Tidak perlu melihat contoh jauh-jauh, cukup lihat ke diri sendiri, lalu sekitar, bahwasanya profesi musisi pada zaman sekarang yang semakin tidak menentu, kita harus realistis. Jangan sampai membahayakan generasi penerus kita. Karena cukup banyak teman-teman se-angkatan yang habis-habisan di musik, akhirnya terdampar di lembah kesuraman karir, hingga akhirnya mereka banting setir di usia yang sudah tidak muda lagi. Ada juga yang bela-belain menjalani dua profesi, musisi iya, bekerja di perusahaan orang lain juga dilakoni. Jadinya tidak ada yang maksimal. Utamanya terhadap penghasilan mereka. Bukannya saya memberhalakan uang, namun pada prinsipnya sebaiknya kita jangan sampai membahayakan nasib generasi penerus, kegagalan kita adalah pagar mereka dalam bertindak.

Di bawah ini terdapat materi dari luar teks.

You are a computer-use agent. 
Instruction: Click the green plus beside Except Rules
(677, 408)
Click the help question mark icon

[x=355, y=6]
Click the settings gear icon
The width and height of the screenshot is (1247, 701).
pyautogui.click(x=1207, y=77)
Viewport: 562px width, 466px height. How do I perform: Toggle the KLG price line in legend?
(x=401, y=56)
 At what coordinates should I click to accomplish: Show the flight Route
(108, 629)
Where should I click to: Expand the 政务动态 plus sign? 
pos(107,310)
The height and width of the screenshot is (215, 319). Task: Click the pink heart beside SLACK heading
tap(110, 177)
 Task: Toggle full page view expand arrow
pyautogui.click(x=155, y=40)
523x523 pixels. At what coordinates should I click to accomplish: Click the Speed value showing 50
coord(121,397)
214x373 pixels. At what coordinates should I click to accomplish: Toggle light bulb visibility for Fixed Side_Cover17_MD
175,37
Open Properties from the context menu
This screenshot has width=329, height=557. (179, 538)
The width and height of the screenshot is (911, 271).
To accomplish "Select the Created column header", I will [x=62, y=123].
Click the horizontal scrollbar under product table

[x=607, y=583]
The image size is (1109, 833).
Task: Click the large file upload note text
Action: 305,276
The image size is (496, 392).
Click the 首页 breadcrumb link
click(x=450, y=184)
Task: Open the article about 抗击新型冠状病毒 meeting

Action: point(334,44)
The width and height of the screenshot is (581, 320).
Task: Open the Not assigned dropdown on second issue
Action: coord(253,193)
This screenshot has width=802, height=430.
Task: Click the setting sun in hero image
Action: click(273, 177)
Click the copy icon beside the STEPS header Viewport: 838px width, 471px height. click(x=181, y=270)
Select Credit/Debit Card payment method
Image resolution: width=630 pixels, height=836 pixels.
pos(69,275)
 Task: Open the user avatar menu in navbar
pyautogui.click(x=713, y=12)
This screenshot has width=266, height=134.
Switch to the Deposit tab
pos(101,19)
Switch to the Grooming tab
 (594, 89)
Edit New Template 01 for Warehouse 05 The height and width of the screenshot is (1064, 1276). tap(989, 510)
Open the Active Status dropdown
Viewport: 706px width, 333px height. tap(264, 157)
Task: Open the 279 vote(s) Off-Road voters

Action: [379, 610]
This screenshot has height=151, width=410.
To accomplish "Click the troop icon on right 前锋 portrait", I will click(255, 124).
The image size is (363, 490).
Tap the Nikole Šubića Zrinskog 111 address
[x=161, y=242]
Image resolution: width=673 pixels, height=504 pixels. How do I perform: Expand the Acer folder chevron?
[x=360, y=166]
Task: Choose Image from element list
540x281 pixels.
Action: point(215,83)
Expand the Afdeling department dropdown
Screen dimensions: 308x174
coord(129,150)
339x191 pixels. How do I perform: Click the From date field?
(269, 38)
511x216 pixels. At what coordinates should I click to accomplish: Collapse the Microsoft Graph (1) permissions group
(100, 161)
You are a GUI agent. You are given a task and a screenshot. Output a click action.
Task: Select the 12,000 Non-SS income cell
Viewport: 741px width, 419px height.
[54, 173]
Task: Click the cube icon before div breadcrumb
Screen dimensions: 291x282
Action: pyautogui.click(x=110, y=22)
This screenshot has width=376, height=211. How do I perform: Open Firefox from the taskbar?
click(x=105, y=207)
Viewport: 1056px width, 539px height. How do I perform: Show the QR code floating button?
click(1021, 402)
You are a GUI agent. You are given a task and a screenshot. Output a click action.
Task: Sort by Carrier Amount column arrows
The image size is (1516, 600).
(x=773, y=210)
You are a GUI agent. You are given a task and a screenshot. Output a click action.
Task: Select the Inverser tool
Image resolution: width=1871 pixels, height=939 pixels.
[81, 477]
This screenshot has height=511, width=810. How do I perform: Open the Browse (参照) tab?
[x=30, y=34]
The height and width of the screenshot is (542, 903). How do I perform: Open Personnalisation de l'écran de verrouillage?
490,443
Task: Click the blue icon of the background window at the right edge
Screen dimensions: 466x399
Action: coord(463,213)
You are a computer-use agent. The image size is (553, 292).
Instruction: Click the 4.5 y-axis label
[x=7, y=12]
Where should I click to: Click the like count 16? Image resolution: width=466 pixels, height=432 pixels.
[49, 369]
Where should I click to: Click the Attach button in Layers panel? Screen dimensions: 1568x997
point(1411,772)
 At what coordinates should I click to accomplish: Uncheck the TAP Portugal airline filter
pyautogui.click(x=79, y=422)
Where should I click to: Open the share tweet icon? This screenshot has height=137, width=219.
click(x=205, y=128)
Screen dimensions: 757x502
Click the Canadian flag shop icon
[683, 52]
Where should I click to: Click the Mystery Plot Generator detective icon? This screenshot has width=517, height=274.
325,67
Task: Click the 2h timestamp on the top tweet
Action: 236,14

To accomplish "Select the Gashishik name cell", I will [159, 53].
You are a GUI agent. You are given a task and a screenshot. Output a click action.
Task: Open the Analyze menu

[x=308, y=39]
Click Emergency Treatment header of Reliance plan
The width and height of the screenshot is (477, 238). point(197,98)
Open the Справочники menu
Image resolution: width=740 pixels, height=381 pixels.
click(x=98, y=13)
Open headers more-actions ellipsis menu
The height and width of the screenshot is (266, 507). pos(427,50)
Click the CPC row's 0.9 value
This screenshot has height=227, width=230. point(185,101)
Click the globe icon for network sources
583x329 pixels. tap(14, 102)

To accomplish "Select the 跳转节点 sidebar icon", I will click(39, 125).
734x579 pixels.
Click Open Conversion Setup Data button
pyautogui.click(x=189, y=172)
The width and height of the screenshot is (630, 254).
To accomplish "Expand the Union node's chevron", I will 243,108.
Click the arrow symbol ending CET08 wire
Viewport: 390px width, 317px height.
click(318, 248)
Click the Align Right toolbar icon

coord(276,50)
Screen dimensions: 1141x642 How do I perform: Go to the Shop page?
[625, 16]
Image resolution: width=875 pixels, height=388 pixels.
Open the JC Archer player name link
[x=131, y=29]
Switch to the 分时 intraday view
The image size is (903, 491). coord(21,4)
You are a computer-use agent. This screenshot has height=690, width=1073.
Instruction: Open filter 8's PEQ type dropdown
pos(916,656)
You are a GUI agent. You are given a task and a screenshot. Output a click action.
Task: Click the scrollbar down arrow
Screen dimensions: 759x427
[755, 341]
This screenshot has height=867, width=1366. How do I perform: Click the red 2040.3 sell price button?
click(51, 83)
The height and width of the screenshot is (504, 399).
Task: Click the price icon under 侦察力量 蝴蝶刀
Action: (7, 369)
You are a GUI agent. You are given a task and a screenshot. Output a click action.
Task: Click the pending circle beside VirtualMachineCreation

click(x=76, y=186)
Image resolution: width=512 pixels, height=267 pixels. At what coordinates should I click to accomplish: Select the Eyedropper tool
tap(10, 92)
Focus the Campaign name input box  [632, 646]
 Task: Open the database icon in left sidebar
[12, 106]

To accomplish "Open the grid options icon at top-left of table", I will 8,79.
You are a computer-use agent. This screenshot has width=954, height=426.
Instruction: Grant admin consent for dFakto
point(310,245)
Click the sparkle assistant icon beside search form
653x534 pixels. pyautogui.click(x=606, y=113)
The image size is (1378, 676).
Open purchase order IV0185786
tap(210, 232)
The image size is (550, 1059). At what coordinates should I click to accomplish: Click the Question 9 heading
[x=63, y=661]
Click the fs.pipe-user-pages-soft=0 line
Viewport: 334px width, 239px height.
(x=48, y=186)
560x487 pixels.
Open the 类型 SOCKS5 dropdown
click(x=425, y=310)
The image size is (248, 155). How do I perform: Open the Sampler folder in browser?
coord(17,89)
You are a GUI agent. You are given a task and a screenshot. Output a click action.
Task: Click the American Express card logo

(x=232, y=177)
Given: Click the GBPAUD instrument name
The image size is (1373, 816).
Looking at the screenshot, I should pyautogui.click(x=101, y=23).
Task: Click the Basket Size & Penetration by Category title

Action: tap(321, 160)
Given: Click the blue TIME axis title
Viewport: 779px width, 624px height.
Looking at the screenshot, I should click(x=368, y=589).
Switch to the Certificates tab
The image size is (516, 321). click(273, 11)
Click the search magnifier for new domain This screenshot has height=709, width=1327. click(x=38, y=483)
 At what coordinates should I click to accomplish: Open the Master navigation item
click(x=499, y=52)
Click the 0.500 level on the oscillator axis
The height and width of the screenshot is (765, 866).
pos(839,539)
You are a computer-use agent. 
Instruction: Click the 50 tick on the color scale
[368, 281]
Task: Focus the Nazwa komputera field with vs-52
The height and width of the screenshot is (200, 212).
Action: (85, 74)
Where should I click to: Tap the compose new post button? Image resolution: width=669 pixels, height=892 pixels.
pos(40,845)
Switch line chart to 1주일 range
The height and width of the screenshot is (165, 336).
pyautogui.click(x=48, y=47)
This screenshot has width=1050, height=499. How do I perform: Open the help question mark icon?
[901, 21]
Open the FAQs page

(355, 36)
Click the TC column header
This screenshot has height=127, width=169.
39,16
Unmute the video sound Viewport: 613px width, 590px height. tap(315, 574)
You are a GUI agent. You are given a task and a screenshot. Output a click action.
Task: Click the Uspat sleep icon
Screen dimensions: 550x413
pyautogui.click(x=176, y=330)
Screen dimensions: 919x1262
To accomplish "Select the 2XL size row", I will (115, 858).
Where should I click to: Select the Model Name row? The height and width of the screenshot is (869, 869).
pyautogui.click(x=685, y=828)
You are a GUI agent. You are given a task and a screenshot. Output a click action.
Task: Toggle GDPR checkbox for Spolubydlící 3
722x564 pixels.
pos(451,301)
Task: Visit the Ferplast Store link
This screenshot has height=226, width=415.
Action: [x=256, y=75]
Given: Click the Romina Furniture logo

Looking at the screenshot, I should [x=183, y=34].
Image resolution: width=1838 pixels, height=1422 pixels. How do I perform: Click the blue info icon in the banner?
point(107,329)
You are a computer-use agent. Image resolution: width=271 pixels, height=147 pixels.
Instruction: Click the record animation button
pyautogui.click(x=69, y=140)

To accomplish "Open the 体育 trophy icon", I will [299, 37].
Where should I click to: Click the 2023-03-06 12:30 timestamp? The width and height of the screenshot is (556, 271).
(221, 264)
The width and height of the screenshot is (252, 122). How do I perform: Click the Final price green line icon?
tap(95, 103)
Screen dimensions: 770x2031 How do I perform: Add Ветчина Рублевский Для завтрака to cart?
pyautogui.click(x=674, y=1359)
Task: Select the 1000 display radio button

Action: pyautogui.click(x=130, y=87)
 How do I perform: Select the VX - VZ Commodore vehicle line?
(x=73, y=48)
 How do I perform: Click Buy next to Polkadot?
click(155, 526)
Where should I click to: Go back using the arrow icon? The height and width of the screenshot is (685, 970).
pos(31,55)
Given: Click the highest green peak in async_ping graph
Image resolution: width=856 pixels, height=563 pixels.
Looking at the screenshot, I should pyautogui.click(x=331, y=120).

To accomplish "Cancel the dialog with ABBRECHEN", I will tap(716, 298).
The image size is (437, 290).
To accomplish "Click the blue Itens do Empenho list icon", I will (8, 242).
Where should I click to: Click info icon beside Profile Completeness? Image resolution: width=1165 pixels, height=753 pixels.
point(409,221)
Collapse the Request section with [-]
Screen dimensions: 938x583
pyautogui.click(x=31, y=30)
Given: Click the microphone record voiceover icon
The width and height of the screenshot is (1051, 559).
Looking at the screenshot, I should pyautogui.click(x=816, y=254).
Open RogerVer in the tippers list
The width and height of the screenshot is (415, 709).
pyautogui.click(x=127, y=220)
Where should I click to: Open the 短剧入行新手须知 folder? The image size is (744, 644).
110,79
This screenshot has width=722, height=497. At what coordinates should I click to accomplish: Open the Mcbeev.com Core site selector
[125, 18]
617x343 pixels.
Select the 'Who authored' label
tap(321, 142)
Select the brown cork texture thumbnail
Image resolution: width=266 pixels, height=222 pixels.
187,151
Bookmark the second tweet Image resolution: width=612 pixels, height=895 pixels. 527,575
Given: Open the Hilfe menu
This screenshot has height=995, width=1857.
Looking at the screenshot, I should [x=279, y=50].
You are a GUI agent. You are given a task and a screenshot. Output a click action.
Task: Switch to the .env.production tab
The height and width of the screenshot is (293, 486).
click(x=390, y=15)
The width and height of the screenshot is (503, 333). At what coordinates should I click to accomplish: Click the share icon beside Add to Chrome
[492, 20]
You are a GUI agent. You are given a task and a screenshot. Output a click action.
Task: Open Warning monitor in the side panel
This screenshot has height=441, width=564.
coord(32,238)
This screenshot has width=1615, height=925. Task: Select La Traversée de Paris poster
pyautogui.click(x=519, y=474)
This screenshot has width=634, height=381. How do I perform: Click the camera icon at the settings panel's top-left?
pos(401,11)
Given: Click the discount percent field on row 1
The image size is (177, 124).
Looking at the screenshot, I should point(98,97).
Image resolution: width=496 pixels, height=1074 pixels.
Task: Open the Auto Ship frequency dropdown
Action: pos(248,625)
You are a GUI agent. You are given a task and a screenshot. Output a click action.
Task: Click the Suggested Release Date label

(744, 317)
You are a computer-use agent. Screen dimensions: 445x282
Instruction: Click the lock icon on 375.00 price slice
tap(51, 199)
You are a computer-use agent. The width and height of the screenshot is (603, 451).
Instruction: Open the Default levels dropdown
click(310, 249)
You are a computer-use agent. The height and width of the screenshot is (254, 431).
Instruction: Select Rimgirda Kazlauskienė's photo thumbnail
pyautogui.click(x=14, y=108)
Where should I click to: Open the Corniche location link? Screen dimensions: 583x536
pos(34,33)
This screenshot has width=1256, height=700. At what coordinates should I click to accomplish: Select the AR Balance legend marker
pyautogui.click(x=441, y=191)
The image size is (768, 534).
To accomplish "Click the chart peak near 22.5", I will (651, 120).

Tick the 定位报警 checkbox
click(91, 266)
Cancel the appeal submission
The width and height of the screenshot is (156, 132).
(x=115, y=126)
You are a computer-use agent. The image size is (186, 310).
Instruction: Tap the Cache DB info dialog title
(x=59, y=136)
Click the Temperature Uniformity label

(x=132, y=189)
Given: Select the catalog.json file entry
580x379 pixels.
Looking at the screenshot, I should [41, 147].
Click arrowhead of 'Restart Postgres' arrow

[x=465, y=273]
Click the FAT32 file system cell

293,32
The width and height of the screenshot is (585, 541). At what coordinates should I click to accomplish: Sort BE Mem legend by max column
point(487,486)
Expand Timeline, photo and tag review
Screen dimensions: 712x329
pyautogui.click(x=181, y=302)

Dengan mendampingi anak sebagai teman bertukar pikiran berbagai kegemaran mereka, entah itu untuk membahas sound, lirik, gaya hidup musisi idolanya, dan segala sejarah seru industri ini adalah obat imun yang baik bagi kita maupun mereka. Hal ini akan semakin membuka jendela wawasannya, bahwa suka musik tidak harus jadi musisi, anak-anak ini kita bantu arahkan cara pola berpikirnya, bahwa ada tiang-tiang penyangga yang vital dalam industri musik, seperti record companies, music publishing companies, artist management, tour manager, booking agent, recording engineer, hingga music producer yang dapat dijadikan profesi dan tetap berkaitan dengan musik. Tentu saja jika cikal-cikal yang akan melakoni pekerjaan di atas menjadi bertambah banyak, ekosistem musik di negeri ini akan semakin legit dan naik kelas.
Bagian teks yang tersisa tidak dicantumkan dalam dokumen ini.